§ THE PROBLEM: Return exactly the lines of the records below, starting at the line that contains "[Kronospan Facebook] (44, 1003)" and ending at the line that contains "[Kronospan Twitter] (89, 1003)", with both of those lines kept.

Stored items

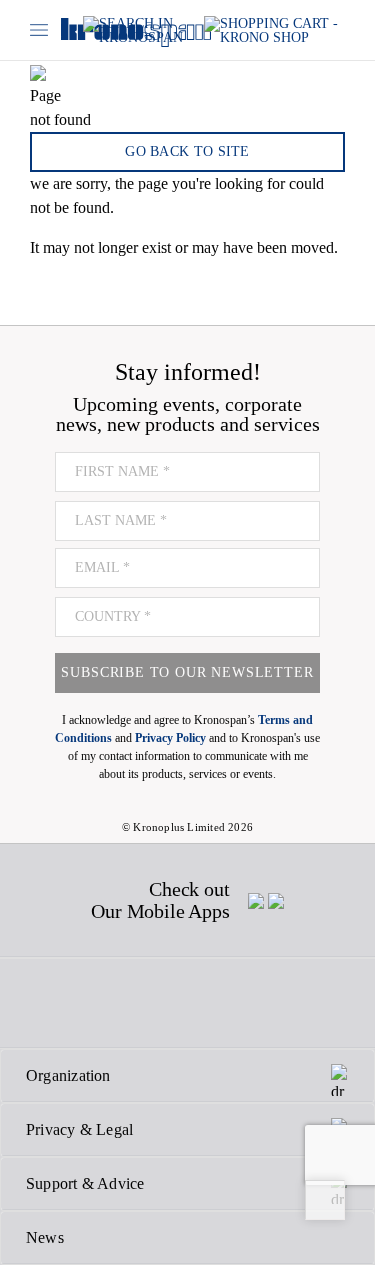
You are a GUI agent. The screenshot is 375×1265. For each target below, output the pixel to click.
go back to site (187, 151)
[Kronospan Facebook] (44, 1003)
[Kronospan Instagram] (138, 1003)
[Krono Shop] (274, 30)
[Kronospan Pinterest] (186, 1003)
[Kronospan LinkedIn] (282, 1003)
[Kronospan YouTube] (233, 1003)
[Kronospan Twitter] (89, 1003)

---

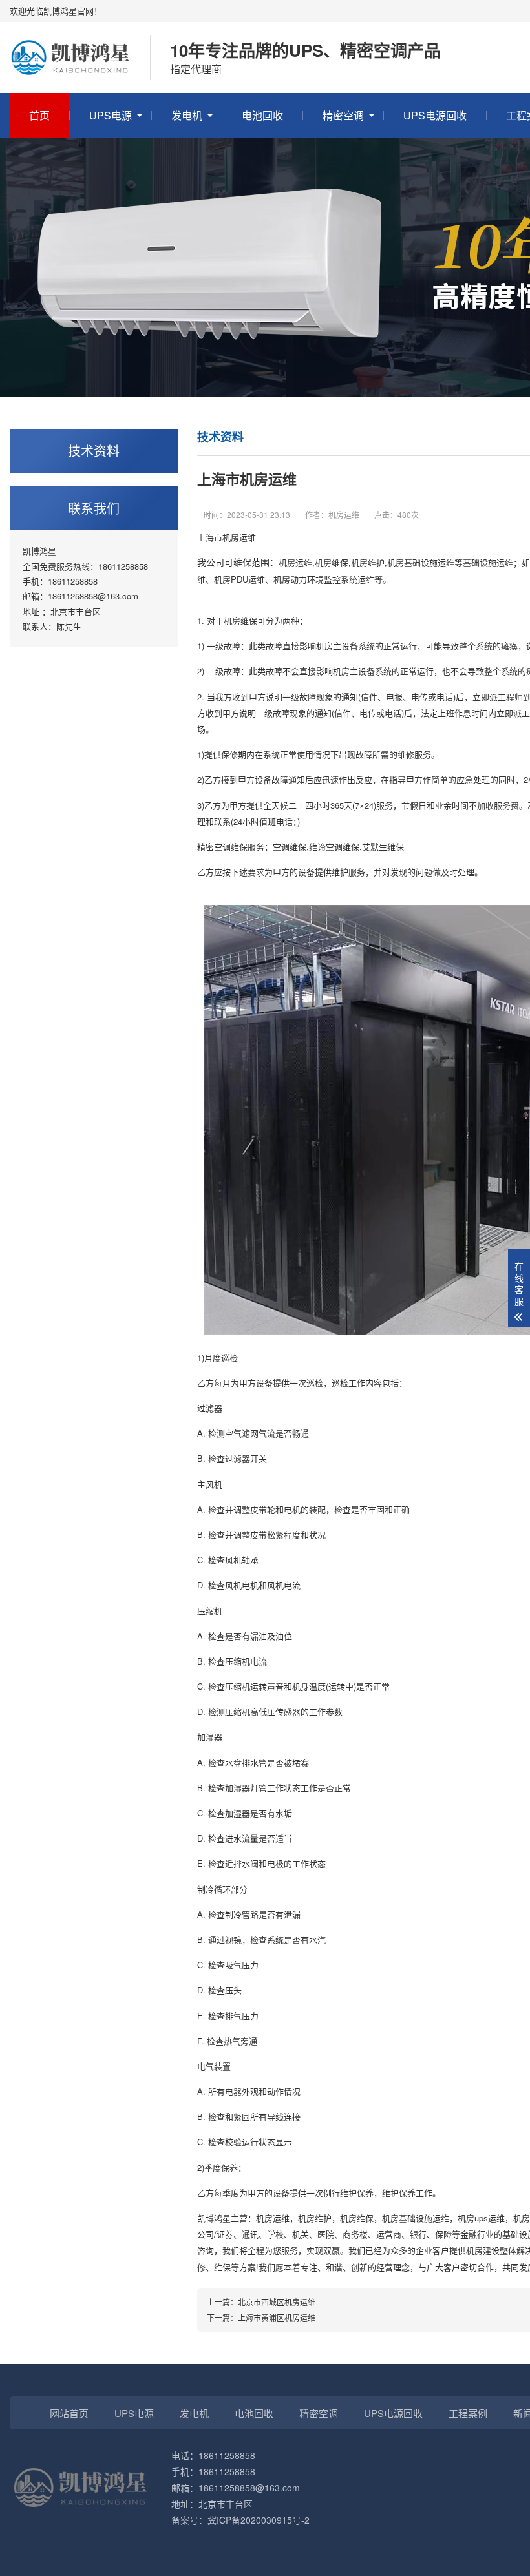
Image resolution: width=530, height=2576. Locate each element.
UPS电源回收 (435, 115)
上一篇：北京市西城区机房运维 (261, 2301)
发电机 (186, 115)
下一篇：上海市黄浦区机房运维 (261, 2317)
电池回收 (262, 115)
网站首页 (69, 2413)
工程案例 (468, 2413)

§ RESULT OF THIS EXERCISE:
[Kronospan Facebook] (44, 1003)
[Kronospan Instagram] (138, 1003)
[Krono Shop] (274, 30)
[Kronospan Pinterest] (186, 1003)
[Kronospan LinkedIn] (282, 1003)
[Kronospan YouTube] (233, 1003)
[Kronospan Twitter] (89, 1003)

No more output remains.